Write the entries out again. Each one must match exactly.

• _MATERIAL PROVIDED_
+--

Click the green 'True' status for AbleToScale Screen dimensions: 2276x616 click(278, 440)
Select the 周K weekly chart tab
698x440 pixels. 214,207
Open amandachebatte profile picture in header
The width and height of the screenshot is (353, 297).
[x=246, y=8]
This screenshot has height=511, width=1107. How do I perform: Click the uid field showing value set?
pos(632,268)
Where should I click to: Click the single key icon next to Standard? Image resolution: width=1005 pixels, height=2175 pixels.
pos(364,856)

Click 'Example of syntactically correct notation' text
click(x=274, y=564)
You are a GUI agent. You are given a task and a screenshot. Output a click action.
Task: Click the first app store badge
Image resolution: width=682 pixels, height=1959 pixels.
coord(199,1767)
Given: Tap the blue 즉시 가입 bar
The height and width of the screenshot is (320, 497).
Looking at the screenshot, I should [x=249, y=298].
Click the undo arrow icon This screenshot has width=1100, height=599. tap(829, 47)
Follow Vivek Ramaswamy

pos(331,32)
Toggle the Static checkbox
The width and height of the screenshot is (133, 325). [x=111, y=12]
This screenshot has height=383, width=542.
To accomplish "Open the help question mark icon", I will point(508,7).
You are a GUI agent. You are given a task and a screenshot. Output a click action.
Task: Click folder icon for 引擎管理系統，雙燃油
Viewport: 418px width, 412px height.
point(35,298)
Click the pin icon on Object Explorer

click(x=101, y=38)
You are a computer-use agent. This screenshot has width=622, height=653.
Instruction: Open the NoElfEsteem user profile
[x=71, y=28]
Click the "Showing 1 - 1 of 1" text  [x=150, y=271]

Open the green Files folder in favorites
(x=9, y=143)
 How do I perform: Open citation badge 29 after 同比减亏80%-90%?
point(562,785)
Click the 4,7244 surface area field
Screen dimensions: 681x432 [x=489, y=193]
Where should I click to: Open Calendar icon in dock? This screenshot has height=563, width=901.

+--

• _ANSWER SECTION_
Click the green 'True' status for AbleToScale Screen dimensions: 2276x616 click(278, 440)
Select the 周K weekly chart tab
698x440 pixels. 214,207
Open amandachebatte profile picture in header
The width and height of the screenshot is (353, 297).
[x=246, y=8]
This screenshot has height=511, width=1107. How do I perform: Click the uid field showing value set?
pos(632,268)
Where should I click to: Click the single key icon next to Standard? Image resolution: width=1005 pixels, height=2175 pixels.
pos(364,856)

Click 'Example of syntactically correct notation' text
click(x=274, y=564)
You are a GUI agent. You are given a task and a screenshot. Output a click action.
Task: Click the first app store badge
Image resolution: width=682 pixels, height=1959 pixels.
coord(199,1767)
Given: Tap the blue 즉시 가입 bar
The height and width of the screenshot is (320, 497).
Looking at the screenshot, I should [x=249, y=298].
Click the undo arrow icon This screenshot has width=1100, height=599. tap(829, 47)
Follow Vivek Ramaswamy

pos(331,32)
Toggle the Static checkbox
The width and height of the screenshot is (133, 325). [x=111, y=12]
This screenshot has height=383, width=542.
To accomplish "Open the help question mark icon", I will point(508,7).
You are a GUI agent. You are given a task and a screenshot. Output a click action.
Task: Click folder icon for 引擎管理系統，雙燃油
Viewport: 418px width, 412px height.
point(35,298)
Click the pin icon on Object Explorer

click(x=101, y=38)
You are a computer-use agent. This screenshot has width=622, height=653.
Instruction: Open the NoElfEsteem user profile
[x=71, y=28]
Click the "Showing 1 - 1 of 1" text  [x=150, y=271]

Open the green Files folder in favorites
(x=9, y=143)
 How do I perform: Open citation badge 29 after 同比减亏80%-90%?
point(562,785)
Click the 4,7244 surface area field
Screen dimensions: 681x432 [x=489, y=193]
Where should I click to: Open Calendar icon in dock? This screenshot has height=563, width=901.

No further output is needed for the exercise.